At Berry Law, our experience advocating for Veterans allows us to be effective when representing you. We will direct you in your search for evidence and help you right up your claim.
A Veteran may overlook many details when making a claim since many are unfamiliar with the VA. Sadly, this can cost them their claim and benefits. Working with an experienced attorney is their best chance of securing substantial benefits, so a Veteran does not get a denial from the VA or a low disability rating.
Service Connection for Agent Orange
Making a claim for a disability or illness that Agent Orange caused is unique compared to other claims.
The main reason for this is the presumptive stance that the VA takes when a Veteran makes a claim that exposure to Agent Orange caused their illness or disability.
These presumptive rules can make it easier for Veterans to secure an in-service connection.
A Veteran will have to prove that they were exposed to Agent Orange or a harmful herbicide during their time in the service.
The VA will presume exposure to Veterans who:
- Served in Vietnam anytime between January 9, 1962, and May 7, 1975
- Served in the Korean demilitarized zone between April 1, 1968, and August 31, 1971
- Served in the airforce from 1969 through 1986
Sadly, not all illnesses and disabilities are presumed by the VA when it comes to exposure to Agent Orange.
Here are some that are presumed:
- Prostate cancer
- Chronic B-cell leukemia
- Hodgkin’s disease
- Parkinson’s disease
- Lung cancer
- Bladder cancer
If a Veteran was exposed to Agent Orange yet their illness is not on the VA’s presumptive list, they still may be eligible for benefits.
In these cases, they will have to gather evidence that shows that their illness is least as likely as not related to their service and exposure to Agent Orange.
What if the VA Denies My Claim?
Every year, the VA makes multiple mistakes, whether by denying a claim or giving a low disability rating to a Veteran who deserves more benefits.

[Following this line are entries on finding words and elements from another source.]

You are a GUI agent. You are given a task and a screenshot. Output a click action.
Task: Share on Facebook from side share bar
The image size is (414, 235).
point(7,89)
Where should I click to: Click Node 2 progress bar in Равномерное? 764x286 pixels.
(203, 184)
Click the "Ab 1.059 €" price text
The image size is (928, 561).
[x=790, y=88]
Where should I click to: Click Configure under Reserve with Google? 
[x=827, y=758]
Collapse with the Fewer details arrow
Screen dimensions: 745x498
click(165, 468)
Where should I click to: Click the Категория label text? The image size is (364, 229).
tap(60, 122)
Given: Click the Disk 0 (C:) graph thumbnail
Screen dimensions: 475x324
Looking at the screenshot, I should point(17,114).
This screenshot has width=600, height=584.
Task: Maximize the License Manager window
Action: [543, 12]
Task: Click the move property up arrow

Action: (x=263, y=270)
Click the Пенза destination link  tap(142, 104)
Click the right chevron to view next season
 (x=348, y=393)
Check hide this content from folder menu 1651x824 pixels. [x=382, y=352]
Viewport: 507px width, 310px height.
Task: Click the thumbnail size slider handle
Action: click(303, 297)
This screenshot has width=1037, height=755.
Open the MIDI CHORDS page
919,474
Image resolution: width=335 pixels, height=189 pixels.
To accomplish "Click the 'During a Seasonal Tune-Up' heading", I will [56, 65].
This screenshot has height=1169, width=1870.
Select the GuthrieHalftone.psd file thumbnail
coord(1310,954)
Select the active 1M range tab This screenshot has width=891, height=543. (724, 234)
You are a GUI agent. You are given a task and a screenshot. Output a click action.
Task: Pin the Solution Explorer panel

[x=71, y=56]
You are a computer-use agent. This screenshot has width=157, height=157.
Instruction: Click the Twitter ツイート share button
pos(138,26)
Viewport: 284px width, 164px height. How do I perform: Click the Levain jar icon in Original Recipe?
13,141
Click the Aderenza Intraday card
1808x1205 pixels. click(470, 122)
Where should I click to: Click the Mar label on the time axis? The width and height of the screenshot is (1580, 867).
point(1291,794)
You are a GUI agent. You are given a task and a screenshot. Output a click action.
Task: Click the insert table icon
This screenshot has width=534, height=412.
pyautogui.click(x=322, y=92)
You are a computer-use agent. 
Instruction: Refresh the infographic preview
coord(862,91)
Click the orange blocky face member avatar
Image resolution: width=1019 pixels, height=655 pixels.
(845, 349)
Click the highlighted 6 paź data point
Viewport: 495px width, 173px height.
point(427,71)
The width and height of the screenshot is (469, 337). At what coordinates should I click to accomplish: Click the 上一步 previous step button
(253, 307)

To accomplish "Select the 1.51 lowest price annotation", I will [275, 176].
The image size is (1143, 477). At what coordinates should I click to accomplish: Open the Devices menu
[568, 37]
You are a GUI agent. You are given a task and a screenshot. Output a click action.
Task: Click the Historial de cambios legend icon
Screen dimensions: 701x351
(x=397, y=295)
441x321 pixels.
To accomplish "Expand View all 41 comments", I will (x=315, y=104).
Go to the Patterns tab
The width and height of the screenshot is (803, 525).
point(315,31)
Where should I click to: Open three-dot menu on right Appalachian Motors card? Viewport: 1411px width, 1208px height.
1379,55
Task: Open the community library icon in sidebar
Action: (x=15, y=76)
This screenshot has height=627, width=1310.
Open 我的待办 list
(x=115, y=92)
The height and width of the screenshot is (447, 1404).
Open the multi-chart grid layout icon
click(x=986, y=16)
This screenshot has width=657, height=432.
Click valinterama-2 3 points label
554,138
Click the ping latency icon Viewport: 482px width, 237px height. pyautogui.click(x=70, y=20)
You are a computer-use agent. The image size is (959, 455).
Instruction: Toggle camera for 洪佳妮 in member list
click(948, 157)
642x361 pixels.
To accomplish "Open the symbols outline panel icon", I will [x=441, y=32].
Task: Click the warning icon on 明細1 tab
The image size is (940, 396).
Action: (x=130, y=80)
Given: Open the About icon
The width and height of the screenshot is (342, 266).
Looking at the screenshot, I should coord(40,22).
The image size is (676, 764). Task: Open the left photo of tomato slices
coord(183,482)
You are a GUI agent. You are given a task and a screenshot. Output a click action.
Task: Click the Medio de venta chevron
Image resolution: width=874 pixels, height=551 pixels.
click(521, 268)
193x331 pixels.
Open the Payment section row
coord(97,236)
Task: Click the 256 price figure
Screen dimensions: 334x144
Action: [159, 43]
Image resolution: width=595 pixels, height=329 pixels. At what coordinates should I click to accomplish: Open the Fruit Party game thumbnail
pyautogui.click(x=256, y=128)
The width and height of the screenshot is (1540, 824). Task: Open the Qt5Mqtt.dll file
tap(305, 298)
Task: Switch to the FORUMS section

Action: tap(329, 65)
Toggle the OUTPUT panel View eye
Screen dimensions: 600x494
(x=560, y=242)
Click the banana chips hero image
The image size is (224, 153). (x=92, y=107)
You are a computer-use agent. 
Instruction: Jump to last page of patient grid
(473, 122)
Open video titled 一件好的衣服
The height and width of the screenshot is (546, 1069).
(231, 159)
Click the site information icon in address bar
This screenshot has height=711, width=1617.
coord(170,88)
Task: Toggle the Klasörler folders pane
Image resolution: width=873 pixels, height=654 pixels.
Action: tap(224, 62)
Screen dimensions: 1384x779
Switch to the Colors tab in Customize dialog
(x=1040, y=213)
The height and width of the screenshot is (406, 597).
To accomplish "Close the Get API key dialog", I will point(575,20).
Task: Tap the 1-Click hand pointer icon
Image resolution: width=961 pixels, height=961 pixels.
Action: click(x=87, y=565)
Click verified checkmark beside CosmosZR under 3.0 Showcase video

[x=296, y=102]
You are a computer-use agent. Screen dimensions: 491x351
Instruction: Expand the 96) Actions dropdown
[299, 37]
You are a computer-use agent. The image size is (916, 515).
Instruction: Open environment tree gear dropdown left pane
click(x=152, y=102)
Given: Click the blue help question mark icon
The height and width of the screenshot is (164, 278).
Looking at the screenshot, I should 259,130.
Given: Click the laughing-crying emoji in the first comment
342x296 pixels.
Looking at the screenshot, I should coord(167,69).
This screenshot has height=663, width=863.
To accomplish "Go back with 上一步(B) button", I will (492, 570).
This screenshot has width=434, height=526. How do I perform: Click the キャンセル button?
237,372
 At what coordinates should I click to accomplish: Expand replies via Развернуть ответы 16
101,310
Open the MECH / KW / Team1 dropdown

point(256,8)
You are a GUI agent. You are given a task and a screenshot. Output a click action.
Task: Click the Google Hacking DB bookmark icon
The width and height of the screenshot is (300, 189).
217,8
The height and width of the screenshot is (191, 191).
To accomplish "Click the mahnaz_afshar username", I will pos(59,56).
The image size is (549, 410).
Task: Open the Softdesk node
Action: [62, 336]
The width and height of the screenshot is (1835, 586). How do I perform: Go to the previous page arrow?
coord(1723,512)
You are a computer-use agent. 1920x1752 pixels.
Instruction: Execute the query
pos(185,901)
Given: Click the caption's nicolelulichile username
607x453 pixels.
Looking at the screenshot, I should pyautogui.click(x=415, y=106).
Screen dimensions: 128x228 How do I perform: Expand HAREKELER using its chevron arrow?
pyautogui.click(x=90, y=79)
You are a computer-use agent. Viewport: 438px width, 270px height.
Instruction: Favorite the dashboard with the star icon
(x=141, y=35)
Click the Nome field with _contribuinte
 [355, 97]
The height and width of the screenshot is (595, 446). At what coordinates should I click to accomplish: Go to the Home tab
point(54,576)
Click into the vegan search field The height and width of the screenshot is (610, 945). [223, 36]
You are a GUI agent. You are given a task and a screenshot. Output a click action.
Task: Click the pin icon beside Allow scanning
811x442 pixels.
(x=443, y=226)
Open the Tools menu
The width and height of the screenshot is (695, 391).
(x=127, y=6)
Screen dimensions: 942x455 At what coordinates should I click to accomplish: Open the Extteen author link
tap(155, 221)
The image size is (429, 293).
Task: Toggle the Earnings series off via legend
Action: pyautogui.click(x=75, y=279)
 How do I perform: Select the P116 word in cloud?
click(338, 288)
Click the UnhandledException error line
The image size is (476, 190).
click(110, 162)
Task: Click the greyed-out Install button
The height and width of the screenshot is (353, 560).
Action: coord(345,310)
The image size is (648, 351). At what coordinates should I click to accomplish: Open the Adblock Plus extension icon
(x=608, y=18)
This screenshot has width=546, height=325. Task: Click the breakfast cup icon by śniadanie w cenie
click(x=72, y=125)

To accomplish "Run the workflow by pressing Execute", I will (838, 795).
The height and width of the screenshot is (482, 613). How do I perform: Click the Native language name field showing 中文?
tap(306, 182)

This can be frustrating for Veterans who need benefits to help with the cost of treatment.
The good news is that they can appeal any decision the VA makes. However, they will have to begin the process within one year of the VA’s initial decision, or else they will have to start a whole new claims process.
Because the appeal process can be longer and more complex than the initial claims process, it is highly advised that a Veteran works with an experienced attorney in the appeal process.
This will make sure that the Veteran has the strongest appeal that they can make. The attorney will help the Veteran gather the proper evidence to prove the VA’s judgment wrong.
Though prostate cancer can go unnoticed, it is always best to have a proper diagnosis and treatment if a Veteran is experiencing any symptoms.
A Veteran’s best method to secure benefits through the VA is by linking their prostate cancer to their exposure to Agent Orange. Because of the presumptive rules that surround the VA and Agent Orange, it can be easier to make a service connection for prostate cancer than other disabilities not related to Agent Orange.